People talk about the recession’s effect on the Baby Boomers, but they fail to realize that Gen X and Gen Y are in much more serious financial turmoil. Household income in this age group took a big hit, and now most people don’t have even $100k saved for retirement.

See, retirement won’t be the same for our generation. Our parents had the government and their employers’ defined benefit plans to fund their golden years. The employer did the math and the employee was on cruise control. It’s different for Gen X and Y because in the age of the 401k you are the one driving. You need some investment skill in order to allocate your money intelligently to the fund options on the 401k menu. Gen X needs to step up to the plate, yet not enough Xers have sat down and figured out how much money they will need to retire. They are now the ones in the driver’s seat…and it’s going to be a rocky road ahead given that social security is on its last feeble breath and who knows what will happen with Medicare, Medicaid, Food Stamps, and every other government funded benefit that our broke country can’t afford anymore.

So heads up, women, because here’s some advice on the real, from one to another.


Considering that it is a rarity for people to stay married anymore, more women than ever before are now assuming the role of CFFO, or Chief Family Financial Officer. Yet the numbers imply that, disappointingly, many of us women expect someone else to make decisions about money for us. Unbelievable. Despite all the feminism, we are still depending on our employers to educate us about retirement. Many of us can not explicitly quantify how much money we have saved for retirement, or haven't even put together a formal plan. How shaken up would you be if you found out that the CFO of your company hadn’t forecasted and planned out next year’s budget? Now imagine how your kids feel about you not doing your job as CFFO.

Women, we are growing more powerful and we need to step up to the plate when it comes to money.


This is a clarion call to the women of Gen X and Gen Y: pay more attention to saving and investing your money because more of us are outearning men, becoming as educated as men, and finally, likely to be without a man (divorced, separated, or never married) than our mothers, aunts, and grandmothers.

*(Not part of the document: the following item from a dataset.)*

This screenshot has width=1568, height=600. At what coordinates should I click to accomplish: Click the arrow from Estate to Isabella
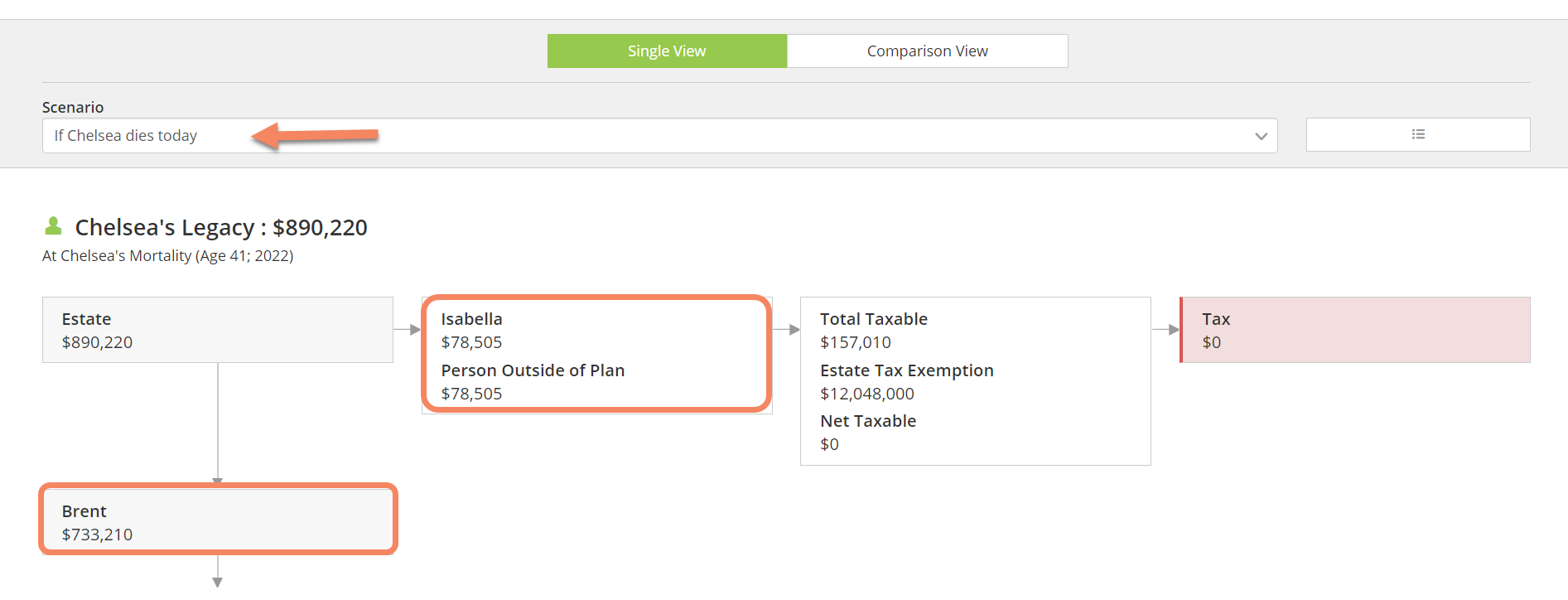pyautogui.click(x=408, y=330)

You can’t eat that $3k retail value Prada bag when you’re 80 years old. And those Manolo’s won’t pay your medical bills either. So you should be obsessing over which mutual fund to pick in a 401(k) plan instead of over whether to buy the Hermes or Ralph Lauren Ricky Bag in Red Crocodile. Because the way things are going, it is the women of this world – not their husbands, the government, or their employers – who are going to be running the modern family.